Royals is a novel about a fast, unlikely friendship, about finding someone who believes in what you can create, and about the tragedy of living too fast. Steven is eighteen, Jewish, probably gay, into fashion, and lives in the East End of London. When he is beaten by his father on the day of Charles and Diana’s wedding, he ends up in hospital, where he meets Jasmine, an heiress who tried to kill herself. Drawn together by their interest in fashion and faded Hollywood stars, they begin an intense friendship, becoming inseparable despite their differences. But lurking behind Jasmine’s quirkiness and frivolity lies more, and maybe her and Steven’s schemes and plans aren’t meant to be.

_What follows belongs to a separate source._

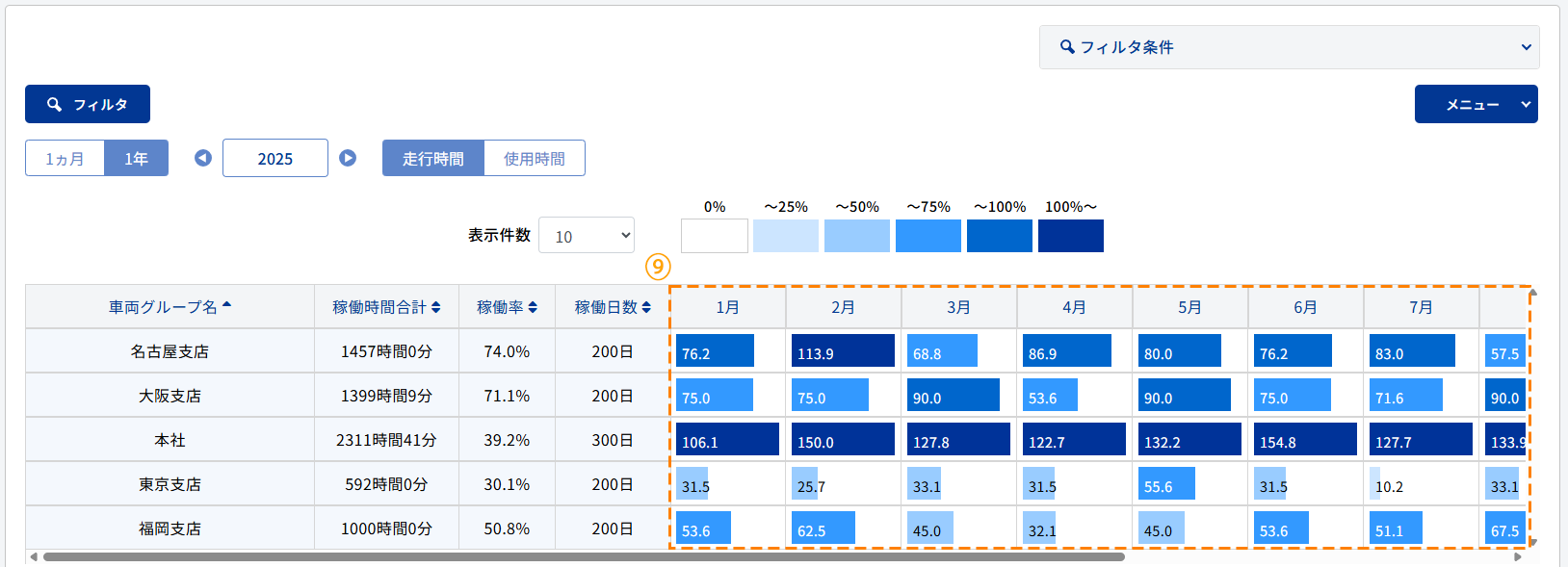Image resolution: width=1568 pixels, height=567 pixels.
Task: Select the 1年 period toggle
Action: [136, 159]
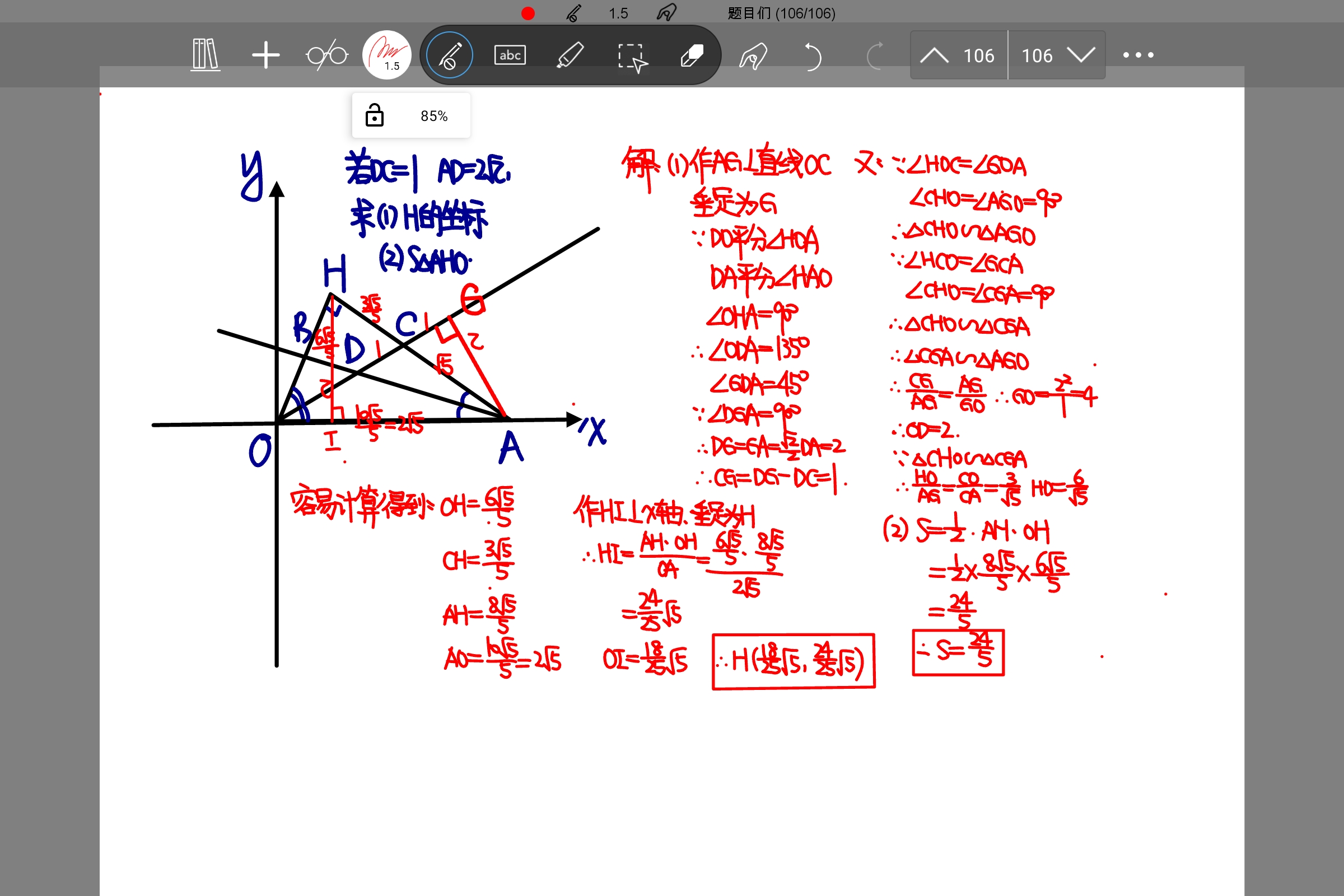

The early 80s setting of the novel is vividly depicted (though the odd Americanism does distract a little) with a distinctive style, drawing somewhat from Hollinghurst’s The Line of Beauty but more obsessively focused on the two central characters. It took until the end to realise that it was carefully crafted to present a very short space of time with what seems to be a meandering narrative until you see where it was going. The novel has a lot of focus on identity—on defining or not defining things, on how different identities interact—which makes it feel more like it is doing something fresh and exciting, not just another story about someone working class meeting someone very rich.

This is the kind of book where you want to immerse yourself in its aesthetic for a moment, but also remember that the point is that it isn’t all as rosy as dreaming of living like that might make it seem. It feels aimed at both the millennials who enjoy the 80s vibe without having experienced it, and those who remember the names dropped throughout. Royals is a stylistic jump into a fictional summer filled with real detail.